● **Collected data**
════════

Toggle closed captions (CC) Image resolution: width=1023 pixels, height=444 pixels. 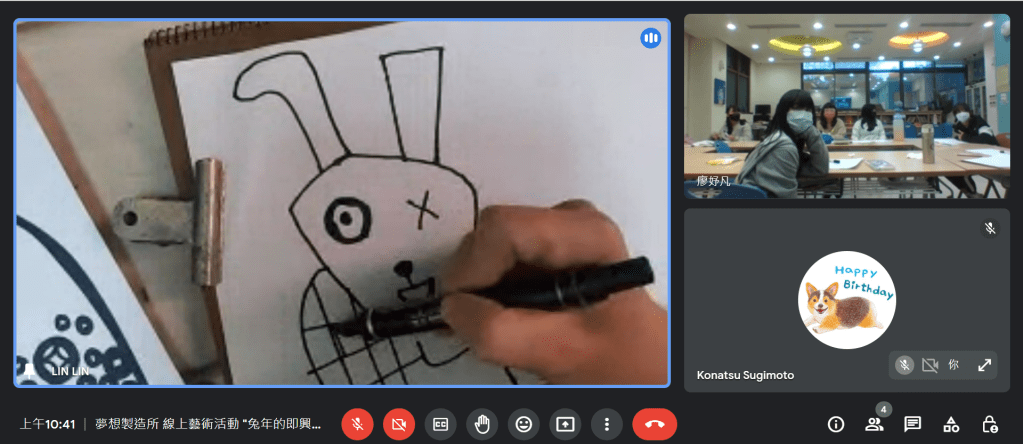(x=440, y=424)
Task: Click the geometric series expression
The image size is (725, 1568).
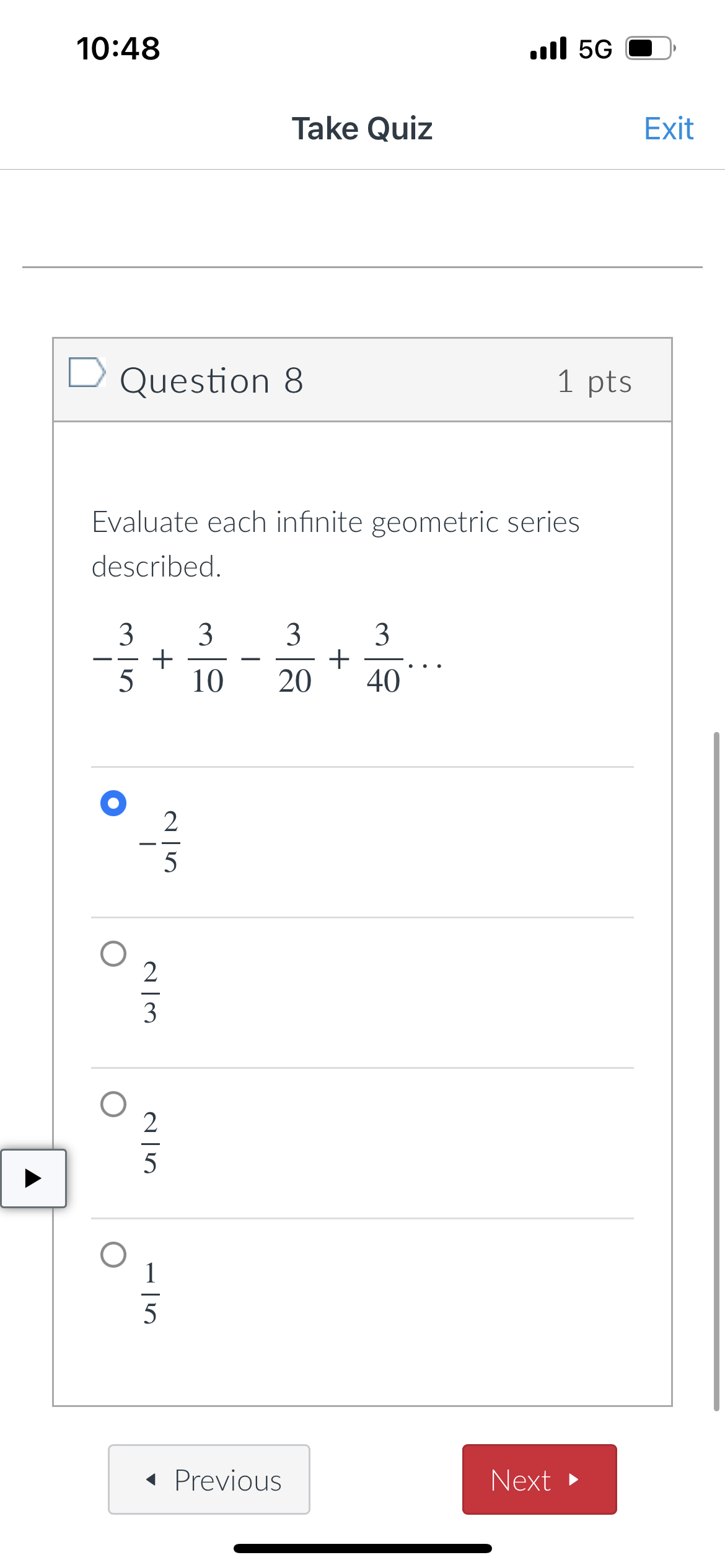Action: tap(266, 658)
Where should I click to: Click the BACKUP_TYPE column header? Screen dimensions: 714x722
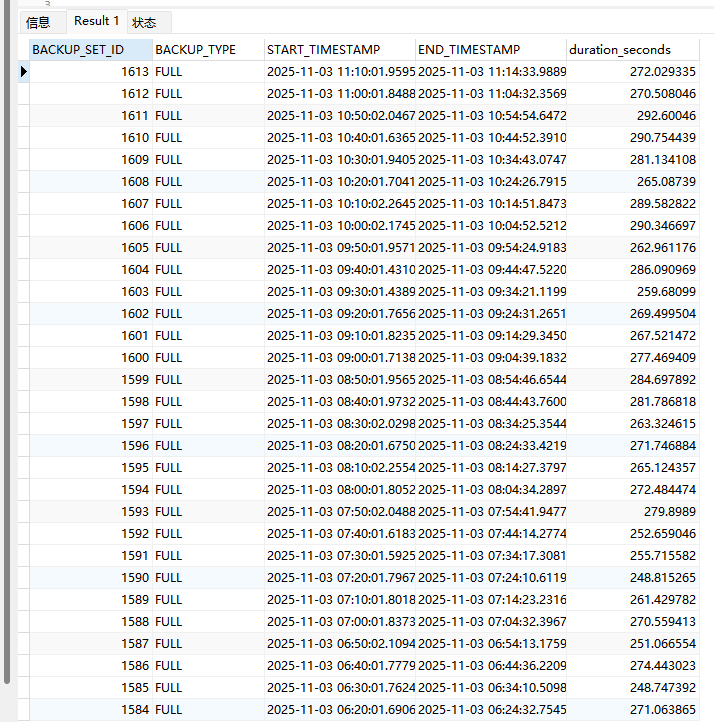pyautogui.click(x=208, y=49)
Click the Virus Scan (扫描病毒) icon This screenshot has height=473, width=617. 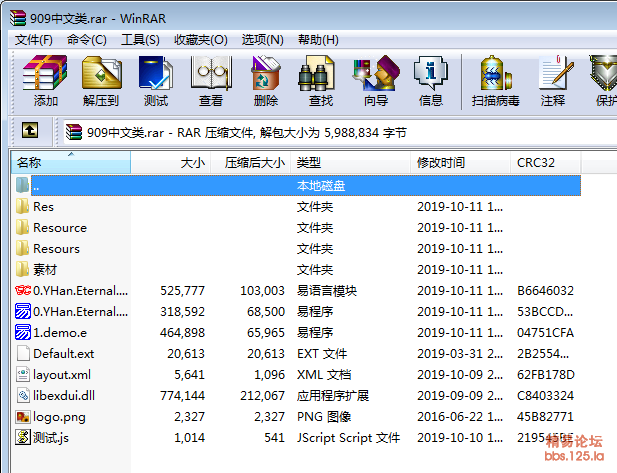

════════

Write the lines from the one with "Task: Click the geometric series expression" through the last line of the entries out again exactly, both ends included, and skip the pictures.

● **Task solution**
Task: Click the geometric series expression
The image size is (725, 1568).
Action: tap(266, 658)
Where should I click to: Click the BACKUP_TYPE column header? Screen dimensions: 714x722
pyautogui.click(x=208, y=49)
Click the Virus Scan (扫描病毒) icon This screenshot has height=473, width=617. 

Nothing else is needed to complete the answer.